"Faço-lhe notar que um ser humano que não sonha é como um corpo que não transpira: armazena uma porção de toxinas"
Truman Capote

11.02.2008

K7

“Todo o mundo é composto de mudança”. Assim foi, assim é, assim será. Luiz Vaz sabia-o e cantou-o.
A nós, menos dotados da presciência dos iluminados resta-nos aceitar como certa esta pequena certeza, contra todas as incertezas que nos cercam.

Magro consolo, diga-se.

Ironicamente, da Economia à Política, do Ambiente às Ciências, a mudança é a única constante num universo alargado de variáveis.
Todos os dias surgem dados novos sobre o desaparecimento de alguma espécie, acentuando a “via dolorosa” da biodiversidade.
Se no mundo global as coisas se passam assim, num rodopio frenético de transformações, o mundo da arte não fica imune a isso, encontrando-se por vezes no papel (incompreendido) de proclamador de algumas dessas mudanças, acabando também ele por sentir as repercussões das oscilações e transformações que se vão registando.

O evento aqui reportado, não se refere propriamente à extinção de uma forma de vida, animal ou vegetal. Refere-se apenas a uma forma de escutar o mundo e de registar os seus sons que se extingue.

DADOS DE ORIGEM
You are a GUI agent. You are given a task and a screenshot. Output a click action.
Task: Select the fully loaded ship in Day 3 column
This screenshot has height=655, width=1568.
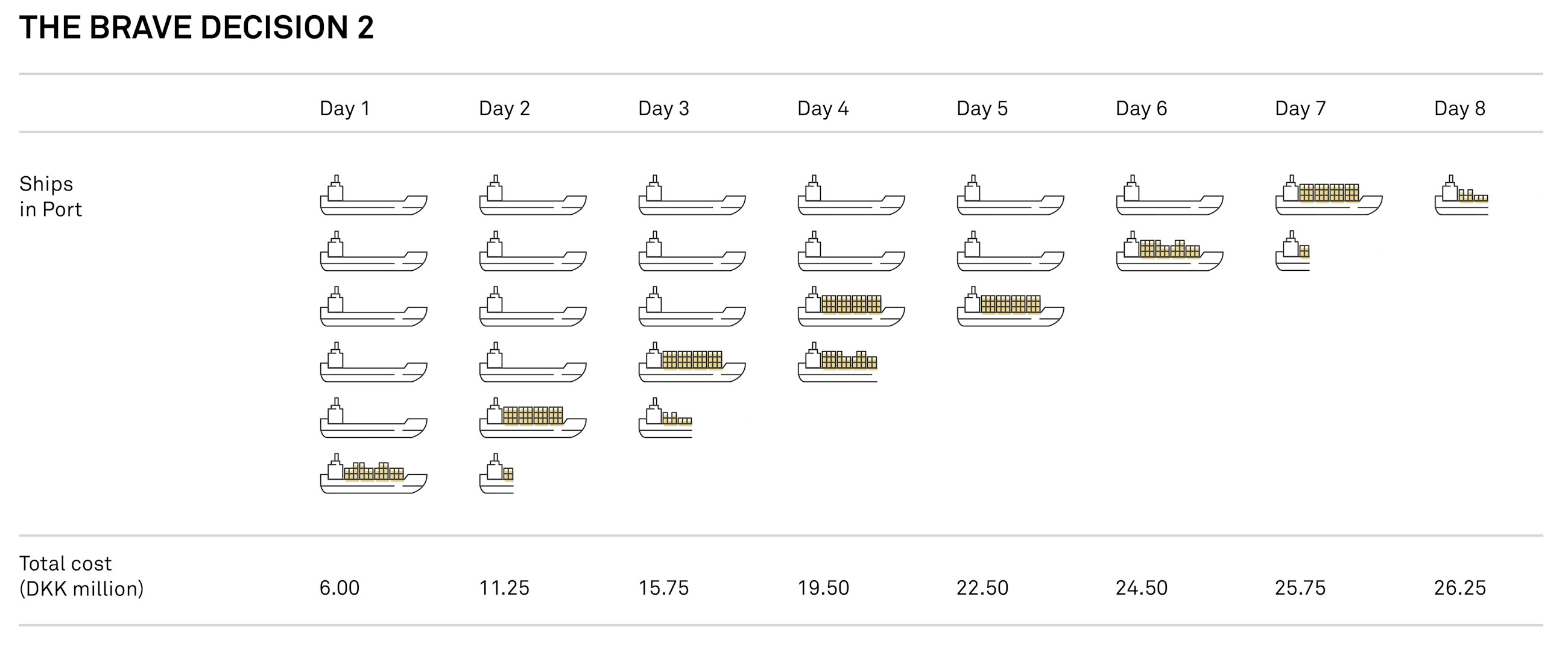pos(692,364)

...

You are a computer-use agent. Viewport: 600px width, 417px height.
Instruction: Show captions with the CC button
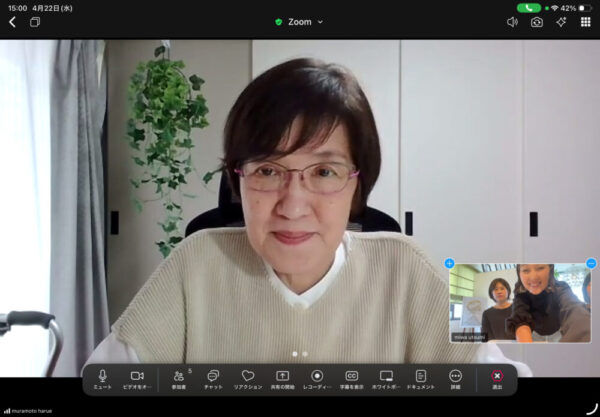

PROBLEMA 1
Responda com base no texto:
(a) A quem é atribuída a citação que abre o texto?
(b) Que data figura no texto?
(c) Qual é, segundo o texto, a única constante num universo alargado de variáveis?
PROBLEMA 2
Transcreva do texto o excerto que começa em "Magro consolo, diga-se." e termina em "alargado de variáveis.", incluindo este último.
Os registos não têm qualquer relação com o texto.

RESPOSTA 1
(a) A Truman Capote.
(b) 11.02.2008.
(c) A mudança.

RESPOSTA 2
Magro consolo, diga-se.

Ironicamente, da Economia à Política, do Ambiente às Ciências, a mudança é a única constante num universo alargado de variáveis.